Functional diversity among putative E2 isozymes in the mechanism of ubiquitin-histone ligation.

The covalent ligation of the 8.6-kDa protein ubiquitin to histones within transcriptionally poised regions is believed to participate in the localized regulation of chromatin structure. This unique post-translational modification is thought to be distinct from similar cytosolic reactions in requiring ubiquitin-activating enzyme (E1) and one or more putative ubiquitin carrier proteins (E2) but not isopeptide ligase (E3). Apparently homogeneous preparations of the E2 isozymes were tested for their ability to catalyze the E3-independent conjugation of ubiquitin to linker histone H1 and core histones H2A, H2B, H3, and H4 in the presence of catalytic amounts of E1. Significant rates of nonprocessive core histone monoubiquitination were catalyzed by the E2(14kDa), E2(20kDa), and E2(32kDa) isozymes but not by either E2(17kDa) or E2(24kDa). The former three E2 isozymes also supported slow rates of direct multiple ubiquitination to secondary ligation sites on the histones.
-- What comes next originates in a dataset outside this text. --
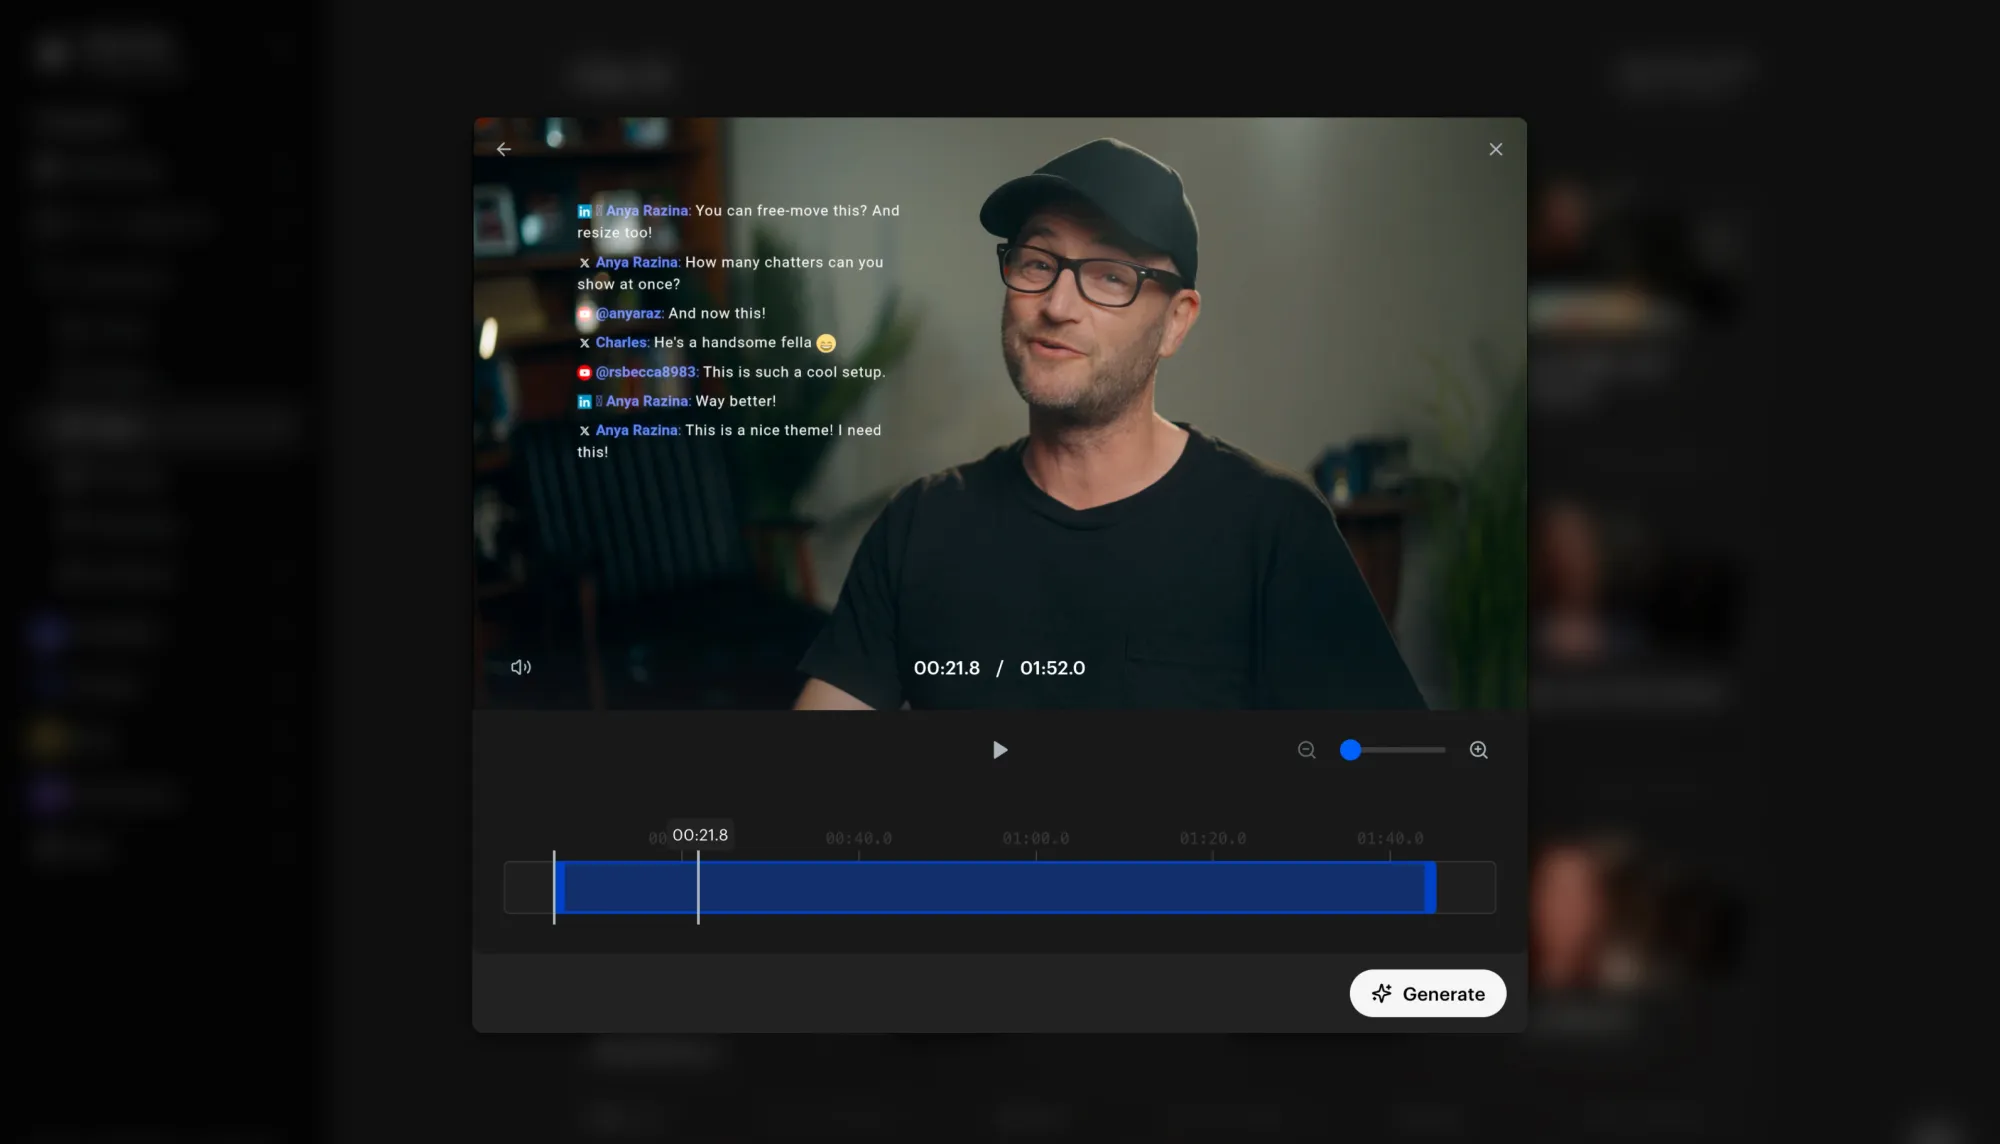Click the X icon beside Charles's comment
Screen dimensions: 2000x1144
tap(584, 343)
Rate studies for the monoubiquitination of H2A and H2B revealed that: 1) E2(14kDa) catalyzed a second order reaction with respect to histone concentration; 2) E2(32kDa)-mediated ligation proceeded by hyperbolic kinetics, yielding Km values of 2.8 and 12 microM for H2A and H2B, respectively; and 3) E2(20kDa) exhibited complex kinetics composed of both second order and hyperbolic pathways, the latter having Km values of 0.83 and 1.5 microM for H2A and H2B, respectively. Pulse-chase kinetics suggested that both ubiquitin thiol esters formed to E2(20kDa) were catalytically competent in H2A ligation. The active E2 isozymes also catalyzed the processive multiple ubiquitination of calf thymus H1. Other rate studies determined that Kd values for binding of the active E2 species to E1 ternary complex were 0.1 nM for E2(14kDa), 0.4 nM for E2(32kDa), and 3.6 nM for E2(20kDa). The data indicate that E2(20kDa) and E2(32kDa) are specific but mechanistically distinct ligation enzymes responsible for the conjugation of ubiquitin to nucleosomal proteins.